### Input records
>>>>>

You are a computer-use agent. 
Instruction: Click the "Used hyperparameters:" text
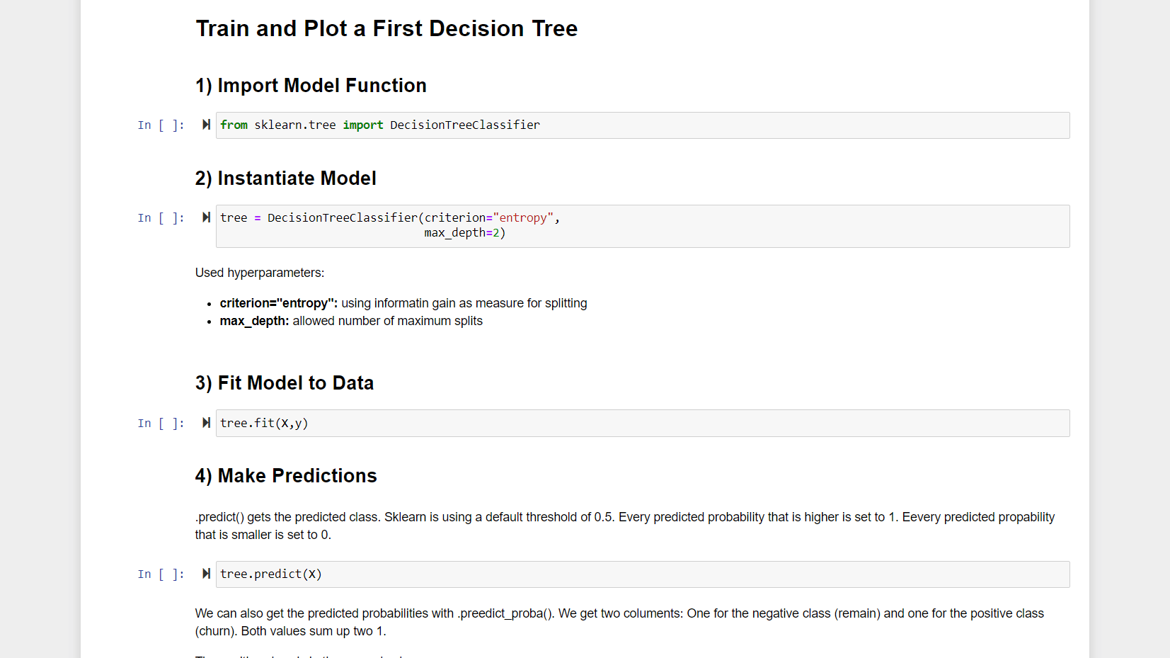pos(260,273)
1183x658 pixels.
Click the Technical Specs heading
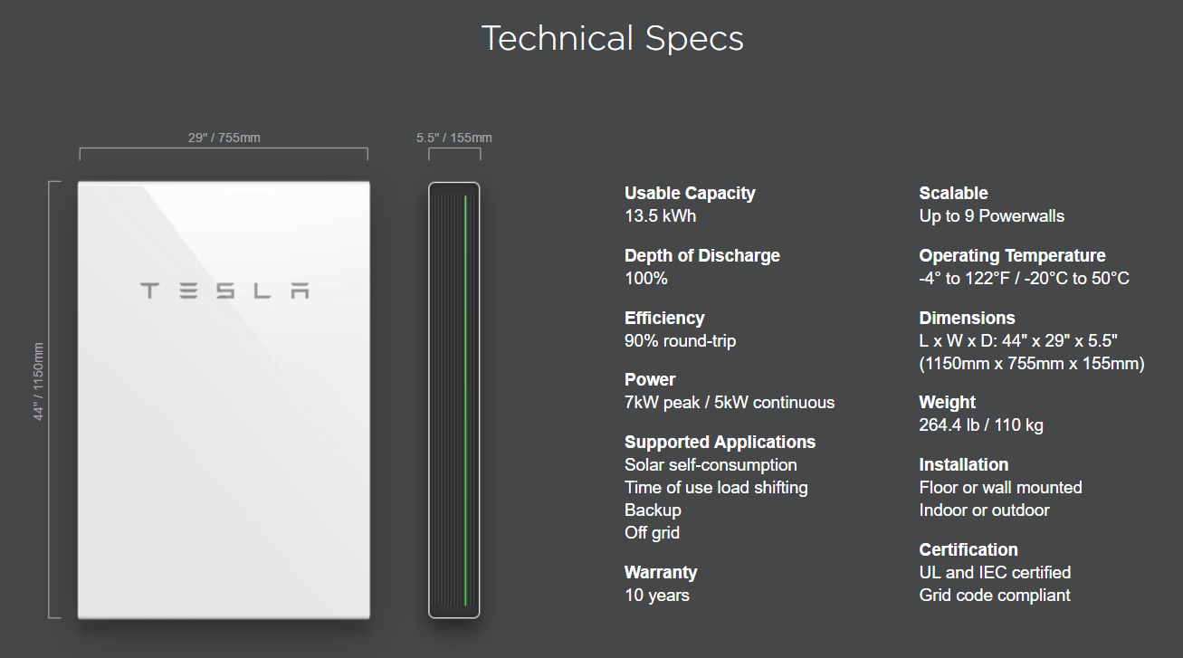point(613,38)
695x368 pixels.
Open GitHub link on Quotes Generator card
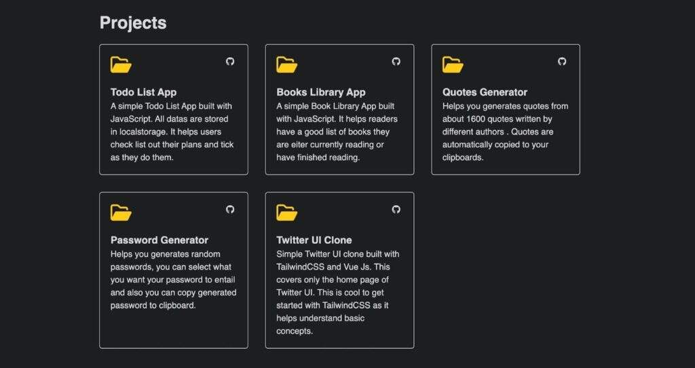pyautogui.click(x=562, y=61)
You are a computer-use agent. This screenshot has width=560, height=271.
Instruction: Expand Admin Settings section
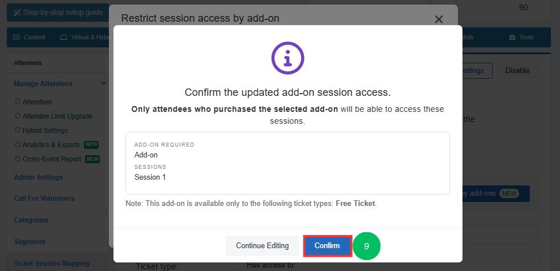38,177
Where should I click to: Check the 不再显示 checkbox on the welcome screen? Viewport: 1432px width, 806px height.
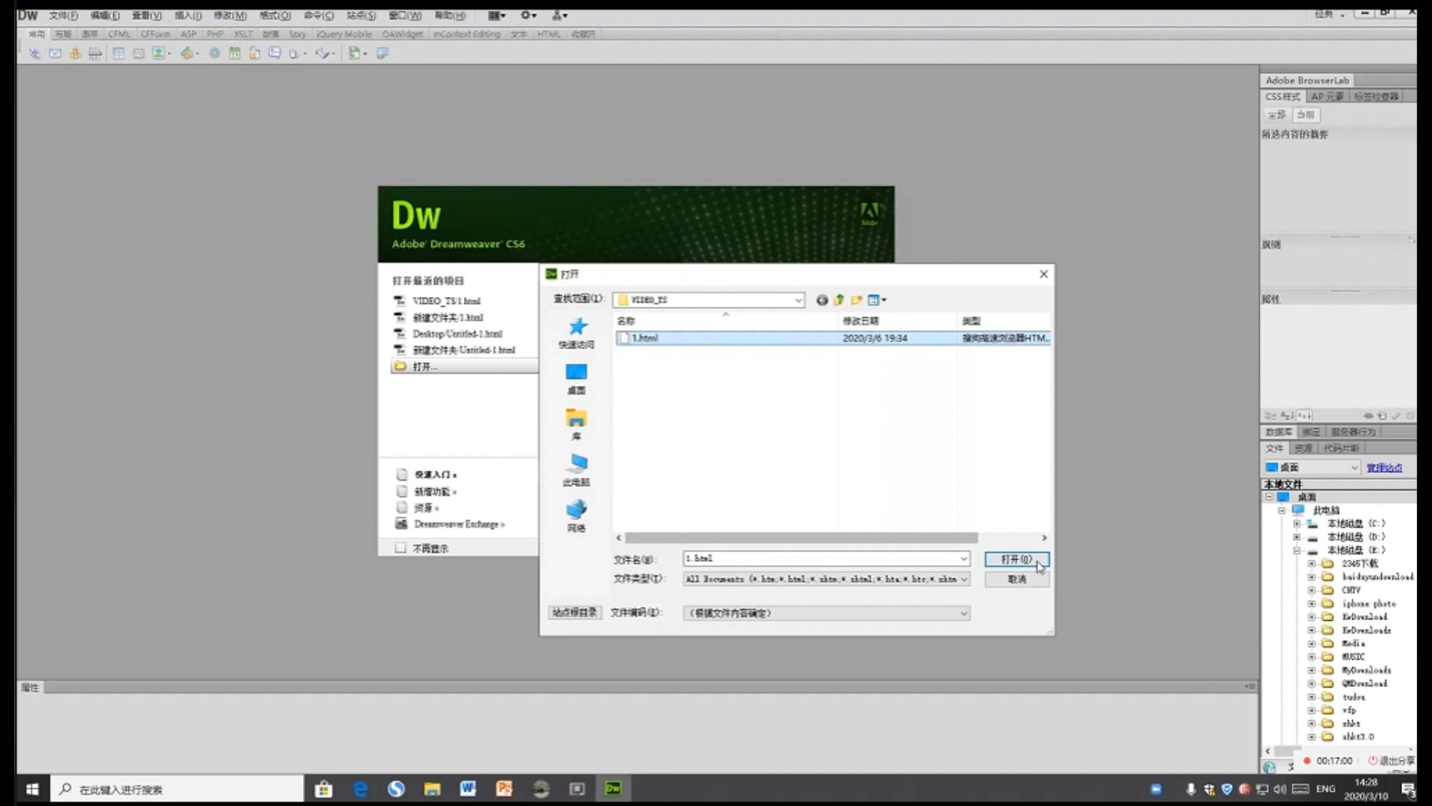[x=401, y=547]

<<<<<

### Task goal
Please put the material into a JSON list of strings, one string per line with blank lines left out. Begin at the line that contains "Where should I", stop at the end of the material, and leave the pictures out.

### Response to the exercise
[
  "Where should I click to: Check the 不再显示 checkbox on the welcome screen? Viewport: 1432px width, 806px height.",
  "[x=401, y=547]"
]